A Lesson in Loss // Christy

Loss of a loved one – no matter how they are lost – can be the most debilitating pain. For Christy, loss came all at once. When she lost her father in 2011, it wasn’t something she saw coming.

Recovering from two surgeries with the doctors happy with his progress, he passed from a genetic blood cotting disease no one knew he had. Surgery had made the risk even higher.

“He was here and then he wasn’t. None of us got to say goodbye. I think that was the most difficult thing to deal with. I had so much more to say and it didn’t help to say it to him in my head.

I was angry. I was bone-numbing sad. I cried. A lot. Then, just when I thought I was getting a handle on it, something would trigger another bout of grief. Sometimes it was nostalgia, but sometimes it was more like depression. I needed to write my feelings down so I could let the deepest part of my sadness go.”

First drafting a poem about how she wanted just one more day with her father and what specific day or memory she would return to, Christy went through several different versions before she found her voice.

Wanting to express her own interpretation of the stages of grief and how it changes, grows, her poem resonates with any kind of loss we may suffer.

 

 

Loss

 

At first it steals your breath –

your very reason to live. 

It feels like you’re trapped in a box. 

Your heartbreak closing in and making you feel claustrophobic. 

You can never seem to catch your breath 

and you gasp between sobs. 

Your heart hurts like someone reached inside your ribs 

and easily sliced a section of your soul off while you were sleeping. 

 

One day, you wake up and awkwardly say hi to your loss,

like a new neighbor who’s just moved in next door. 

You wave and begrudgingly acknowledge 

the ever-present nature 

of the new guy next door who wants desperately to be your friend. 

“Let’s chat! How’s life? Pretty sucky, right?” 

he seems to say every time he gets a chance. 

You hate him and his friendly smile. 

 

Then the loss seems to come in waves. 

You’re fine one minute and then crying the next. 

Who knows what sets you off:

the movie you wish you could talk about together,

the memory of a debate about a book character,

the intense need to hear a voice because you can’t quite remember the timbre of it,

the ache of needing one more hug.

 

Eventually, with time, love surrounds you

like a soft, warm blanket. 

You don’t hurt as much;

you think more about the good times. 

You smile as memories dance before your eyes. 

Loss doesn’t feel so lonely anymore

because love keeps you company.

You don’t sit in the dark

because now you can walk out into the light and feel alive again.

▶ SOURCE MATERIAL
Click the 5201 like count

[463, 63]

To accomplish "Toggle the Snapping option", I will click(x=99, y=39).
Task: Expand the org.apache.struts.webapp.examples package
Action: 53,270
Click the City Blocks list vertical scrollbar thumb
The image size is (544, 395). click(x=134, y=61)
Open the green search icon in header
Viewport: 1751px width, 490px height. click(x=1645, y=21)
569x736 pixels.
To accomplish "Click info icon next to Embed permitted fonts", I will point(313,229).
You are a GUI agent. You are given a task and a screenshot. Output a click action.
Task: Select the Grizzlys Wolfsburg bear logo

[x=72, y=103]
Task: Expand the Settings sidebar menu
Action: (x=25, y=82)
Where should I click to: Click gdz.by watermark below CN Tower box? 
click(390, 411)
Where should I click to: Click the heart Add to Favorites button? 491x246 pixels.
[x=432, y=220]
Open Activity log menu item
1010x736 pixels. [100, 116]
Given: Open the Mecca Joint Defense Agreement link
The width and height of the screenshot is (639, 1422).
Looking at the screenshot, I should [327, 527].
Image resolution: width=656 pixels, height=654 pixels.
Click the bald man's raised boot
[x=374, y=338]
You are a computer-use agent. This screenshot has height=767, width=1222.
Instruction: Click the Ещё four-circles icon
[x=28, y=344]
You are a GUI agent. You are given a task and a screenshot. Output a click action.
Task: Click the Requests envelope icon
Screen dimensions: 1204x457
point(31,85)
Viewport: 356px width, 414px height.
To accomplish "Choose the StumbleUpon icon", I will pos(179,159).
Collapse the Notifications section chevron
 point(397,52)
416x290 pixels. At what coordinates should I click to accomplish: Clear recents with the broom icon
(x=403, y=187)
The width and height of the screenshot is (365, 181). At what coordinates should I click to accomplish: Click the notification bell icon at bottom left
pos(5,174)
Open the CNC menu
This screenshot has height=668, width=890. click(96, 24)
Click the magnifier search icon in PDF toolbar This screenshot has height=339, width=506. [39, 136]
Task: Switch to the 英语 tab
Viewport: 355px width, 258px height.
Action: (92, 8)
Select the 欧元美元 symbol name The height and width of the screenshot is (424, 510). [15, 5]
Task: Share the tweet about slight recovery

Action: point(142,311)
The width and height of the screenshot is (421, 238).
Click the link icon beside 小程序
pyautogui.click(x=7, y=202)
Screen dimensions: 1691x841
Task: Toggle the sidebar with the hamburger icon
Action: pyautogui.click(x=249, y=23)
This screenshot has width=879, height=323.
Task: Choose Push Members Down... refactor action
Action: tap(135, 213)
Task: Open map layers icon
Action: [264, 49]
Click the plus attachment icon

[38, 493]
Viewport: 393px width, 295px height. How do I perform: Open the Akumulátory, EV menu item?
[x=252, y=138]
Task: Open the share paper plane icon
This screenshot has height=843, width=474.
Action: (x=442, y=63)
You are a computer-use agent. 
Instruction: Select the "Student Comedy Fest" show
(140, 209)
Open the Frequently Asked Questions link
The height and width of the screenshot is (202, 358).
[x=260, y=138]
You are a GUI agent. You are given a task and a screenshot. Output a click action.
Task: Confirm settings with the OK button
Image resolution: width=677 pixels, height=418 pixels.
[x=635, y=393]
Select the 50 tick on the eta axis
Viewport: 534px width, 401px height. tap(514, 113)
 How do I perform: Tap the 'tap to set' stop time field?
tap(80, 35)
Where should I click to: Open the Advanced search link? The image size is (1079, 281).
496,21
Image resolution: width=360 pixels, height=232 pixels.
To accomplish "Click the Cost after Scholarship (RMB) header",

▶ WORK INSTRUCTIONS
In the text about Christy, in what year did she lose her father? Rely only on the text about Christy.

▶ RESULT
2011